Name every university and company that the passage below on the CEDAR grant gives as CEDAR's home base or as a key collaborator.
------ Exercise passage ------
Mark Musen receives NIH Big Data to Knowledge (BD2K) Center of Excellence grant
The Center for Expanded Data Annotation and Retrieval <http://metadatacenter.org> (CEDAR) is a newly funded Center of Excellence supported by the NIH Big Data to Knowledge (BD2K) initiative. CEDAR is based organizationally at Stanford University, with key collaborators at the University of Oxford, Yale University, and Northrup Grumman Corporation. CEDAR has the explicit mission to work with the biomedical community to use, extend, and develop community-driven standards for representation of biomedical metadata; to create a Web-based, machine-processable repository for these community-based standards; and to develop technology to promote the use of these standards in the authoring and management of biomedical metadata. CEDAR will work with the other new NIH BD2K centers of excellence to facilitate the use of data-related standards for the computer-interpretable description of biomedical metadata.
The scientific enterprise is at risk because it is often impossible for investigators to reproduce one another's experiments. Often it is impossible even to find the experimental data that an investigator collected online and, if that is possible, to have clear insight into what the experimenter actually did. Imagine a library with no central catalog or, at best, a catalog with lots of missing entries that made it hard or impossible to know where a resource might be located, what language it is written in, what the resource is even about. The current situation in biomedicine leaves the scientific community with myriad experimental data sets in different online locations, with no uniform mechanisms to find what data are needed, to understand what experiments were done to collect the data, and how the individual data items might be interpreted. Just as metadata are needed to index books in a library, metadata are needed to index archived experimental data sets. A huge problem in Big Data is that scientists routinely find that their colleagues create poor or inadequate metadata to describe their experiments, if they create any real metadata at all.
------ Data provided ------
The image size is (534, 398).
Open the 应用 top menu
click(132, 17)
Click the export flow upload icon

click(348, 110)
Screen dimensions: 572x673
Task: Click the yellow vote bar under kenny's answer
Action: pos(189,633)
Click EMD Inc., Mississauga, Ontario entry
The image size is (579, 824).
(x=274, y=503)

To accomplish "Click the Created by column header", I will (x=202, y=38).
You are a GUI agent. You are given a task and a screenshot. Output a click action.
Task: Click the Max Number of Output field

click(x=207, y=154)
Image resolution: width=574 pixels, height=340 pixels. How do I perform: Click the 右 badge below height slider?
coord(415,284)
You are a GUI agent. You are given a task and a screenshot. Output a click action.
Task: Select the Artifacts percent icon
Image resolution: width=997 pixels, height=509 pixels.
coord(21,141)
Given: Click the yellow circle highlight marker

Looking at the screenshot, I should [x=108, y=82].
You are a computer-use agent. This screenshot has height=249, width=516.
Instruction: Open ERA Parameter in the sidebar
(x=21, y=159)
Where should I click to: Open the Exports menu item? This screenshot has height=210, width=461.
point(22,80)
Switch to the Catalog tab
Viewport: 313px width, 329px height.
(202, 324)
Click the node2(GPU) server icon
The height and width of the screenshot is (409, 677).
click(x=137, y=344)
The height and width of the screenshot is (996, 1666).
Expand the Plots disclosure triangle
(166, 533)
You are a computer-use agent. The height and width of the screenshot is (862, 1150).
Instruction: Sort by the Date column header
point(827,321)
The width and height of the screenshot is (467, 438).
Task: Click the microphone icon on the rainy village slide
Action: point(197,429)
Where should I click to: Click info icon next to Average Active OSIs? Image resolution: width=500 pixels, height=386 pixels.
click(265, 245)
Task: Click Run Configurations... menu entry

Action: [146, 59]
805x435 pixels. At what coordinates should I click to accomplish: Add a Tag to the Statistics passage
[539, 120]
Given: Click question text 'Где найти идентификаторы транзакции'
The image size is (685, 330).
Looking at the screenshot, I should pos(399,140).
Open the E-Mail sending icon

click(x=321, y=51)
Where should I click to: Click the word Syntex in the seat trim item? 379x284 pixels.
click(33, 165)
------
### Task response
Stanford University, University of Oxford, Yale University, Northrup Grumman Corporation